> **Prompt 1**:
Reproduce word for word the part of the folklore passage that begins at the words "Gin ye wud be" and stops after the words "of a lover.".
:: Provided passage
Trefoil, vervain, John’s-wort, dill,
Hinder witches of their will.

It contradicts, also, the old rhyme given in the notes to the Demon Lover, in the Minstrelsy of the Scottish Border:

Gin ye wud be leman mine,
Lay aside the St. John’s-wort and the verveine;

for here these plants appear as countercharms, protecting a maiden from the approach of a very uncannie sprite in the form of a lover.

Of the St. John’s-wort the following little notice has reached me from the Isle of Man. Peasants there say (or did say, before the incursion of visitors drove away all the individuality of the place) that, if you tread on the St. John’s-wort after sunset, a fairy horse will rise from the earth and carry you about all night, leaving you in the morning wherever you may chance to be at sunrise.
::::
:: Extracted data
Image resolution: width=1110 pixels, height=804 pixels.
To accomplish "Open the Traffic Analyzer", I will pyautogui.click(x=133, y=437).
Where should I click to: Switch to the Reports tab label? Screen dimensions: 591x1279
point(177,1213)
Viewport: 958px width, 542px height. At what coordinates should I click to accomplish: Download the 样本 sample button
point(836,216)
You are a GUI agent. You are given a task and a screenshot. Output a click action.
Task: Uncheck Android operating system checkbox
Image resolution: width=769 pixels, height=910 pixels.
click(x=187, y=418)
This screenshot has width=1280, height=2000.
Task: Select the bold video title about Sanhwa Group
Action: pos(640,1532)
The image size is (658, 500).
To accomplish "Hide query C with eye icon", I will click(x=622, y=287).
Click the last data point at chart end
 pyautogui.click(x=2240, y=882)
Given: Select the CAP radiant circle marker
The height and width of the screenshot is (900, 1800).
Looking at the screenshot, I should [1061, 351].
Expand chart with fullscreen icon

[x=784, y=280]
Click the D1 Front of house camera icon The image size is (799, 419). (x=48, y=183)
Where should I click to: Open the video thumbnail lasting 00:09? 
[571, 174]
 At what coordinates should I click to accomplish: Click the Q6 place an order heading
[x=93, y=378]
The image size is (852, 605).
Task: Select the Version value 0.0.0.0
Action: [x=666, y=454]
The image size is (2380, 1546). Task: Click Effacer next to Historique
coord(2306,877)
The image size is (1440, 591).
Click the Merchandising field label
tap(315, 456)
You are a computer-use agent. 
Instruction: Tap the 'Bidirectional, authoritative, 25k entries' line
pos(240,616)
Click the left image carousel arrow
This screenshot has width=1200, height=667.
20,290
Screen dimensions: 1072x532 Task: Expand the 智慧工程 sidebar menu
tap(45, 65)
::::
> **Prompt 2**:
Copy out, unchanged, the rows starting at the line that has "Screen dimensions: 1072x532" and stopping after the last line of the rows.

> **Right answer 1**:
Gin ye wud be leman mine,
Lay aside the St. John’s-wort and the verveine;

for here these plants appear as countercharms, protecting a maiden from the approach of a very uncannie sprite in the form of a lover.

> **Right answer 2**:
Screen dimensions: 1072x532 Task: Expand the 智慧工程 sidebar menu
tap(45, 65)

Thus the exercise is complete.